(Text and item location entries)
--- BEGIN ---
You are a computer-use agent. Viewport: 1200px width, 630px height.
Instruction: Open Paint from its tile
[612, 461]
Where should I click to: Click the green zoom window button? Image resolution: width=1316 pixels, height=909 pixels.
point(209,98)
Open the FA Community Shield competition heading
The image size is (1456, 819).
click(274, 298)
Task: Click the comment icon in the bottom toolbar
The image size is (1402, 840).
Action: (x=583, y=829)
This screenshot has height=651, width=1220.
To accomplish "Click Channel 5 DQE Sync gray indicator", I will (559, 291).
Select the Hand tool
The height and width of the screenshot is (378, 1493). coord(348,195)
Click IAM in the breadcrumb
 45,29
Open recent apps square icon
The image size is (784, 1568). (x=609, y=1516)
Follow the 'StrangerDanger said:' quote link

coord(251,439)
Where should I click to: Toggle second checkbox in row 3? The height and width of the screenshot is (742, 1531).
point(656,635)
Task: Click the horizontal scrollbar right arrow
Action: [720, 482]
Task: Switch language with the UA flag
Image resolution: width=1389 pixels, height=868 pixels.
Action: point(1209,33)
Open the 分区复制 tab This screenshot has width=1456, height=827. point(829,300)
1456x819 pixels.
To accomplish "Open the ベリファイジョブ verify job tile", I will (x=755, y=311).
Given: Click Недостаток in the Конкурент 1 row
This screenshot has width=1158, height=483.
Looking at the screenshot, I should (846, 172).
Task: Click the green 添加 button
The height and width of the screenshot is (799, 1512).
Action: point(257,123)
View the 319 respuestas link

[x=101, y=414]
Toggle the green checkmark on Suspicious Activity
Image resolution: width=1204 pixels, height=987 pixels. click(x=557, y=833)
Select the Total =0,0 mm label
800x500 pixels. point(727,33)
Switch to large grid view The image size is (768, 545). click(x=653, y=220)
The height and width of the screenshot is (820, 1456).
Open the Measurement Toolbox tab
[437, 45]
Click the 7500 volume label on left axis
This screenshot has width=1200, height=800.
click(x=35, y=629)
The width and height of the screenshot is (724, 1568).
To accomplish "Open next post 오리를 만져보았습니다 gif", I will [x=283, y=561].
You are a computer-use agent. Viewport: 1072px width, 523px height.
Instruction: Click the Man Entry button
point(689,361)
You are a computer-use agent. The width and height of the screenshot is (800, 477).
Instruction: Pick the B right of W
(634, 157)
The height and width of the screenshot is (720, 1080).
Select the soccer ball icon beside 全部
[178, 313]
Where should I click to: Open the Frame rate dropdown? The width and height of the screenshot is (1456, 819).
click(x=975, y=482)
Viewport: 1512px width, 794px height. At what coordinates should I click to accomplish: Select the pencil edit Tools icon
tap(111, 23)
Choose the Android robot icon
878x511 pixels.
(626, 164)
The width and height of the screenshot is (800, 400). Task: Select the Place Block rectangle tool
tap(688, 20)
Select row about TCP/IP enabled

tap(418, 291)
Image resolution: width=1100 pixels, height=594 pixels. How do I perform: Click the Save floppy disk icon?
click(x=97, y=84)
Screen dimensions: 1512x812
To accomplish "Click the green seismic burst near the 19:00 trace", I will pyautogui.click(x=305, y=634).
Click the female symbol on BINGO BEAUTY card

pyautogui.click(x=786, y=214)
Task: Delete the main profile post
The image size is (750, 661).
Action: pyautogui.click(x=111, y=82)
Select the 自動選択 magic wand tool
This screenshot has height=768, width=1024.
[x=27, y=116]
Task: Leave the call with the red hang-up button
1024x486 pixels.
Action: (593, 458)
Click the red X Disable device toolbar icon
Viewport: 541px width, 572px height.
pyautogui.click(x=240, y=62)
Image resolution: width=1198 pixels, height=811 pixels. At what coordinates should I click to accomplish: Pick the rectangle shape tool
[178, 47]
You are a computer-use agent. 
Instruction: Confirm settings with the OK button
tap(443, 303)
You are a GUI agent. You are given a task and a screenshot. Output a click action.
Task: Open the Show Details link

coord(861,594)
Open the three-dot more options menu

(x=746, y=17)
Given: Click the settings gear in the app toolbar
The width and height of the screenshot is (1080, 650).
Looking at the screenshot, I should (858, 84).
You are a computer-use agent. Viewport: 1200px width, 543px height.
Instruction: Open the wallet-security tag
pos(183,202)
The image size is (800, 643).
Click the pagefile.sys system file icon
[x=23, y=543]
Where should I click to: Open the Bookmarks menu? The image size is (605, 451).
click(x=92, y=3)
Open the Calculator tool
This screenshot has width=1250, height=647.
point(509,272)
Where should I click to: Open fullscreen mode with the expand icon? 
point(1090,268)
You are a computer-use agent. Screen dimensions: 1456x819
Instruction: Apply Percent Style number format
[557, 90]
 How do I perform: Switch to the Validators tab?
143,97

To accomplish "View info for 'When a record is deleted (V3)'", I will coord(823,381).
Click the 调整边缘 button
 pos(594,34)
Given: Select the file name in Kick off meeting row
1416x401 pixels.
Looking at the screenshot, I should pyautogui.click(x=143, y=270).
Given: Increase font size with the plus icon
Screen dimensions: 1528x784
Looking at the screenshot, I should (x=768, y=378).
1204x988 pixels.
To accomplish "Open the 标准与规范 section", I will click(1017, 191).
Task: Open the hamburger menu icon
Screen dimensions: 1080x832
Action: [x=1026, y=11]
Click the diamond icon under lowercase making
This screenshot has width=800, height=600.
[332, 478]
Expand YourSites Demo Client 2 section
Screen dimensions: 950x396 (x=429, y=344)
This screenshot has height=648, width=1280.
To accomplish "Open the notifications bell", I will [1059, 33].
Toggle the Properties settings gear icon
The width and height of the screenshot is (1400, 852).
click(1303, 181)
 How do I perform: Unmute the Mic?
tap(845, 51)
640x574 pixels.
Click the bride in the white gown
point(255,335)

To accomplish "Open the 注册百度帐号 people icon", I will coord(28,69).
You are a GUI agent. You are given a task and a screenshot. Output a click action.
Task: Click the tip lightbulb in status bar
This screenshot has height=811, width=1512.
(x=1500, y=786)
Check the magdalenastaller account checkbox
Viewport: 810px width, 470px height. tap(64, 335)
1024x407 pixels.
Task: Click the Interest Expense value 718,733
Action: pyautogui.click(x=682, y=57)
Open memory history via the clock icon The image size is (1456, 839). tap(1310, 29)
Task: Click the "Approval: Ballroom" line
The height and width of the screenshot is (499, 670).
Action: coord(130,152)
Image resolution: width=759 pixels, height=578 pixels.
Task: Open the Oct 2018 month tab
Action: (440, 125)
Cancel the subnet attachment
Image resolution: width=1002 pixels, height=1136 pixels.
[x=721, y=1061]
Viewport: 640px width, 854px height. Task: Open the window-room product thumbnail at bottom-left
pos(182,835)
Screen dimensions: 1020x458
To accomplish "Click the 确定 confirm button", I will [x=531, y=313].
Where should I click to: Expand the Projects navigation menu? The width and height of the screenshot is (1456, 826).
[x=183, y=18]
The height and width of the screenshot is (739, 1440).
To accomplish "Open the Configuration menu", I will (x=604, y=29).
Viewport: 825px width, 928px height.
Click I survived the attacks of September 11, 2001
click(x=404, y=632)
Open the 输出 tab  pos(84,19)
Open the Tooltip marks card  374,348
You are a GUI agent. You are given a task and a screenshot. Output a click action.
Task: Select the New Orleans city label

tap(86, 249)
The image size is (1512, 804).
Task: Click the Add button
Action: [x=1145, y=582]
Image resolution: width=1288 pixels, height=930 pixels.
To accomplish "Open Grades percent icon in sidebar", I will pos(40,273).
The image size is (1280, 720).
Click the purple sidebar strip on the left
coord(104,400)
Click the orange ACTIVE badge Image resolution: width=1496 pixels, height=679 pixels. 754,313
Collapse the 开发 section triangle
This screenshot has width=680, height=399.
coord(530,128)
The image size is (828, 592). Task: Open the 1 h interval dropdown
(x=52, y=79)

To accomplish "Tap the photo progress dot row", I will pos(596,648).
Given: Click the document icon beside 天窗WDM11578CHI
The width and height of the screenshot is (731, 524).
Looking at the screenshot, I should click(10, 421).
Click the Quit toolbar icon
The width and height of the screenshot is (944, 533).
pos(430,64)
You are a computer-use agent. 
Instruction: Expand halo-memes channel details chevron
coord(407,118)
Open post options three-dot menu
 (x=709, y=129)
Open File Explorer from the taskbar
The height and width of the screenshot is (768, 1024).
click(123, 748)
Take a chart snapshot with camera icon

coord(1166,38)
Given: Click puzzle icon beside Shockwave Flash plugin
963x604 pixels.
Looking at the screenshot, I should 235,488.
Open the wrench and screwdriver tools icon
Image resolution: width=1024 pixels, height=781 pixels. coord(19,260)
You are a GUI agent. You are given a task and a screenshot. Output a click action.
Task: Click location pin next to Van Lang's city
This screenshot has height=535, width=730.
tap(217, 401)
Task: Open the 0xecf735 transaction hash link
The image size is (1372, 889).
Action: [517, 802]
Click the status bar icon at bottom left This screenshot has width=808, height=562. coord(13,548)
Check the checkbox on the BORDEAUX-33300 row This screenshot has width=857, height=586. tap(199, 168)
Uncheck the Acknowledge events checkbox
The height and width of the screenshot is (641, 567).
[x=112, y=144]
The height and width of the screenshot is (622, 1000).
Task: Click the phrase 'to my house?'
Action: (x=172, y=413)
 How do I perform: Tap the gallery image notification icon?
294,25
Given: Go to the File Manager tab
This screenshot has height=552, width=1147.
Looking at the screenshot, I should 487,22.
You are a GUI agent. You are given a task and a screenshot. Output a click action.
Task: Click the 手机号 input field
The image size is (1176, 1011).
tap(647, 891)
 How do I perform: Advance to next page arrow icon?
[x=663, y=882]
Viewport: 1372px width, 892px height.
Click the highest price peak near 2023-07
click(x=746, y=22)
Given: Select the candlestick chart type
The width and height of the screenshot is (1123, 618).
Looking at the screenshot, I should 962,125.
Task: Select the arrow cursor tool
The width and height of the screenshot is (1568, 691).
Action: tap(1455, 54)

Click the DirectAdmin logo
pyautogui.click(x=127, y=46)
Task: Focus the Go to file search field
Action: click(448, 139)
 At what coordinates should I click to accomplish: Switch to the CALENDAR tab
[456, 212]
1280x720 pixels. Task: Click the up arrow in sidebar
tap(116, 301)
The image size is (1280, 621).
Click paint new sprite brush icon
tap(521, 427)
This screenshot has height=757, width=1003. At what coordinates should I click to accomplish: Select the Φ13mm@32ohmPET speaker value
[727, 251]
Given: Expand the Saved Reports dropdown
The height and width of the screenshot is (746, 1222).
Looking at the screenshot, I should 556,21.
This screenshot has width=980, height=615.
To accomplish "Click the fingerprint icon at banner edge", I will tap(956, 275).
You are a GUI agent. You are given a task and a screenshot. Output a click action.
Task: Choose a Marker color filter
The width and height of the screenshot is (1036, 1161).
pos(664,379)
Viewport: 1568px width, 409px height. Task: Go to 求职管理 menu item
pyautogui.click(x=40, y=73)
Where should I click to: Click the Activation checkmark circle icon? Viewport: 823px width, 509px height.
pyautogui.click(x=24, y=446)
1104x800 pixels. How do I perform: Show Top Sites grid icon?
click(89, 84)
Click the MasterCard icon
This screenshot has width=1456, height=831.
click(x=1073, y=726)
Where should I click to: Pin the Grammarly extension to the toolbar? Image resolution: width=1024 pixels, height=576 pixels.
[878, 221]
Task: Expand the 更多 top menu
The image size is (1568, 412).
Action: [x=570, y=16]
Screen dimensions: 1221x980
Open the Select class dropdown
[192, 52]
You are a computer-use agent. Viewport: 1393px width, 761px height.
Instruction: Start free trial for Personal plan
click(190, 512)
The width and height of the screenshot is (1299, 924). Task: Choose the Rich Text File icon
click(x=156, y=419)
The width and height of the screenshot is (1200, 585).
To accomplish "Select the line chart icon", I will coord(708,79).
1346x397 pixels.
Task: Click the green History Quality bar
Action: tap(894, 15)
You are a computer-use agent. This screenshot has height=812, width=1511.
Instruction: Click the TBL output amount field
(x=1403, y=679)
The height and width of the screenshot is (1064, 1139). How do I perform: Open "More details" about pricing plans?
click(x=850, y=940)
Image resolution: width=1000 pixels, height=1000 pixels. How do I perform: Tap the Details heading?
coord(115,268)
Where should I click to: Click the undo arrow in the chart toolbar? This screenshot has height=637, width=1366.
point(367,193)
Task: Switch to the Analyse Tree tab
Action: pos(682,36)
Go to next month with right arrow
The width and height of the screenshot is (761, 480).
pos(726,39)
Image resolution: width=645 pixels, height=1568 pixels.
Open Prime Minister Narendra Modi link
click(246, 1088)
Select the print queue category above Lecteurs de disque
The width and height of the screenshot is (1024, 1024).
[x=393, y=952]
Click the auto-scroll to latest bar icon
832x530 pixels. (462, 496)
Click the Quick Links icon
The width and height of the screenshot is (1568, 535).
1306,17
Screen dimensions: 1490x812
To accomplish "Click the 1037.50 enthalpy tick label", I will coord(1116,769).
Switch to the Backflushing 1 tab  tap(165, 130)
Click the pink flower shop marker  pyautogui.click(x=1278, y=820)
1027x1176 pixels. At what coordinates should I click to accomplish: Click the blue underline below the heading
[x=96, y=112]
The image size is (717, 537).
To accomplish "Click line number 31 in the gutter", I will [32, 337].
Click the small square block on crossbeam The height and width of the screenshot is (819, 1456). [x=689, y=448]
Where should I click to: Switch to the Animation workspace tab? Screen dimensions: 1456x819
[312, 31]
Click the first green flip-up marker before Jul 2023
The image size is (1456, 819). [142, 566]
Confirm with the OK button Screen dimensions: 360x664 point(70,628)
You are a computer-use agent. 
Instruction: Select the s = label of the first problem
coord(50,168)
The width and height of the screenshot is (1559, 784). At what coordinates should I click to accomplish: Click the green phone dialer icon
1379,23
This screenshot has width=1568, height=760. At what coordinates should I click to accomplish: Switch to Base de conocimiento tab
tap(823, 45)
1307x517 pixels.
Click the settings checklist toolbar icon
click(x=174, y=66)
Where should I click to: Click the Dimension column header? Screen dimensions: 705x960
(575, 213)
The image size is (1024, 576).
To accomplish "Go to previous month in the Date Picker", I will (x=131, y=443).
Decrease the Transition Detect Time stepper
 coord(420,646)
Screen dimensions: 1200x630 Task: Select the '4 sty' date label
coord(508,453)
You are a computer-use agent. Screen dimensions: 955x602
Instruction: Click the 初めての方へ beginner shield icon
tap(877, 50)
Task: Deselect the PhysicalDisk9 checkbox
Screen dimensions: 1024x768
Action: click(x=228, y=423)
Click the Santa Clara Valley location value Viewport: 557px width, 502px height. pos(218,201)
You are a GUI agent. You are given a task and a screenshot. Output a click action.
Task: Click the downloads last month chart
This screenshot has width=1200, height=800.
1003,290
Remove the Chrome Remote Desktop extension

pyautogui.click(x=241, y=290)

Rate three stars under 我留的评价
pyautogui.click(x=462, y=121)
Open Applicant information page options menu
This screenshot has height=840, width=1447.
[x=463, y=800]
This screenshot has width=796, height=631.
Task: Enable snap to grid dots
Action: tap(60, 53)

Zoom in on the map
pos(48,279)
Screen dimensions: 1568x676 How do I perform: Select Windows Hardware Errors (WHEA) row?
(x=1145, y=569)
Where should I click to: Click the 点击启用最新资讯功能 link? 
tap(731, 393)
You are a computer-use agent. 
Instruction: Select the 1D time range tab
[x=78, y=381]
--- END ---
Exercise =
Pick out every line in the items above that contains the word "left" and copy each one. Case counts.

Exercise answer =
Click the 7500 volume label on left axis
Viewport: 640px width, 854px height. Task: Open the window-room product thumbnail at bottom-left
Click the purple sidebar strip on the left
Click the status bar icon at bottom left This screenshot has width=808, height=562. coord(13,548)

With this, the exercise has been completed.